The spectacle of hundreds of people sleeping overnight on trolleys in A&E departments has led consultants to call on the Government to meet their pledge of providing 3,000 extra beds by 2011.
But Prof Brendan Drumm said this was a very easy statement to make. "For people to come on radio programmes telling me that all it needs is more capacity, more capacity, more capacity and never mention once that they might have a process issue within the structure when you're dealing with the type of figures I'm talking about seems to me a little unfair to the taxpayer," he said.
At the Joint Oireachtas Committee on Health, Prof Drumm said that in some departments such as radiology, patients were left waiting overnight for ultrasound scans because consultants only worked from 9.30am to 5.30pm.
"The clear resolution to that is to expand our working day, send the patient home, and let the patient (sleeping on a trolley) in from A&E," he said.
The committee heard that the negotiations on a new consultants' contract had been suspended last month, partly due to concerns raised by the consultants' associations about being restricted to work in public hospitals only.
But Labour Party health spokeswoman Liz McManus said she heard Prof Drumm talking about being under pressure from consultants demanding more beds.

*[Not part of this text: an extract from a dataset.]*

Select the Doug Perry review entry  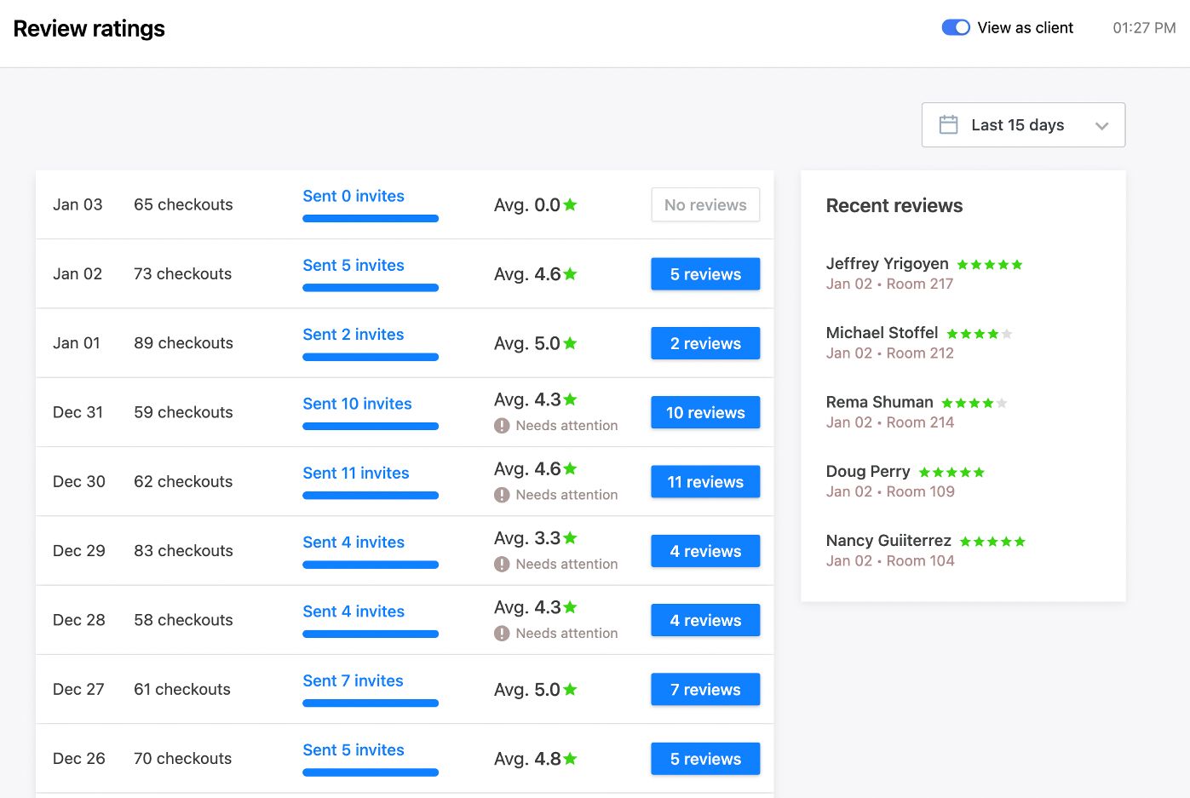(x=867, y=472)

"First of all I say 'Get used to the criticism'. I hear that doctors in very important positions are being told to shut up," she said. Ms McManus said the public needed to hear the views of doctors and that any muzzling of them was wrong.

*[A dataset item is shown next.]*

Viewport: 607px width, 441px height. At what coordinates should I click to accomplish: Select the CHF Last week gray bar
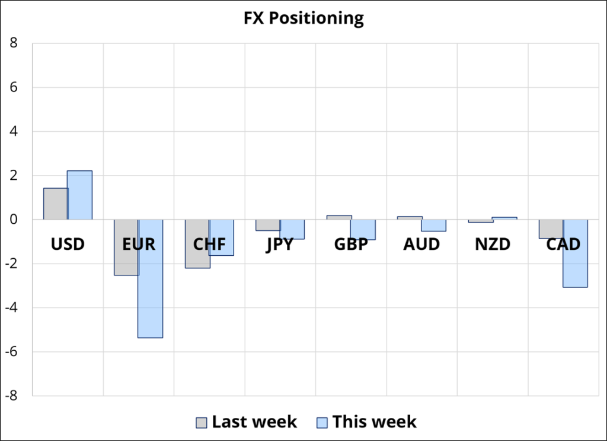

Prof Drumm went on to address the controversy surrounding the HSE's €12 billion 2005 budget - after €56 million of funding for capital investment projects was apparently used for current spending instead. He said he was pleased to say that the HSE had balanced its budget.
He explained the discrepancy by saying that the HSE had two separate accounting systems to reconcile and had been using provisional figures. He said there was now a surplus of €51 million in the capital spending account and a surplus of €39.8 million its income received from the Government.

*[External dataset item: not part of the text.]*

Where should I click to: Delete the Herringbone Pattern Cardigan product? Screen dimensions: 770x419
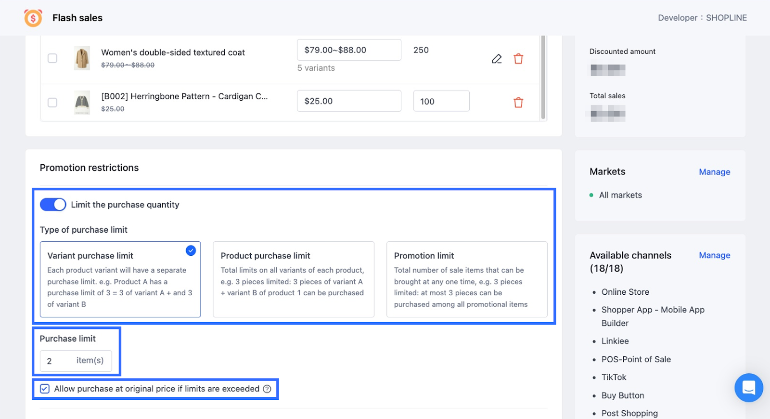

Prof Drumm said the key problem in the health service was the deficit in primary care, with a lack of alternatives to hospital treatment for people around the country, particularly in Dublin.
"Historically people have looked on their hospital as their health service. But GPs are the most skilled providers of care that are available to us," he said.
The Tánaiste and Minister for Health, Mary Harney
Prof Drumm said an additional €60 million was being spent on primary care services this year, with plans to set up 100 primary care teams around the country.
Tánaiste Mary Harney told the Oireachtas Committee that despite the problems in A&E departments, there had been major successes in improving the health service. She said that 110 consultants and 329 nurse specialists had been hired to improve cancer care and said that death rates from heart problems were down by 50 per cent due to increased interventions.
She said that she agreed with Professor Drum's contention that the problems in the health service would not be solved simply by providing more beds. "There's no question of beds for the sake of them. If we had 5,000 more beds today, we'd probably still have problems," she said.
However, Ms Harney said that 800 of the 3,000 extra hospital beds promised by the Government had been delivered and added that more would come on stream this year.
But Fine Gael Health spokesman Liam Twoomey said cervical screening, radiotherapy and cancer services were still not up to international standards. "There were 200,000 medical cards promised, and that has been watered down to 200,000 doctor-only medical cards," he said.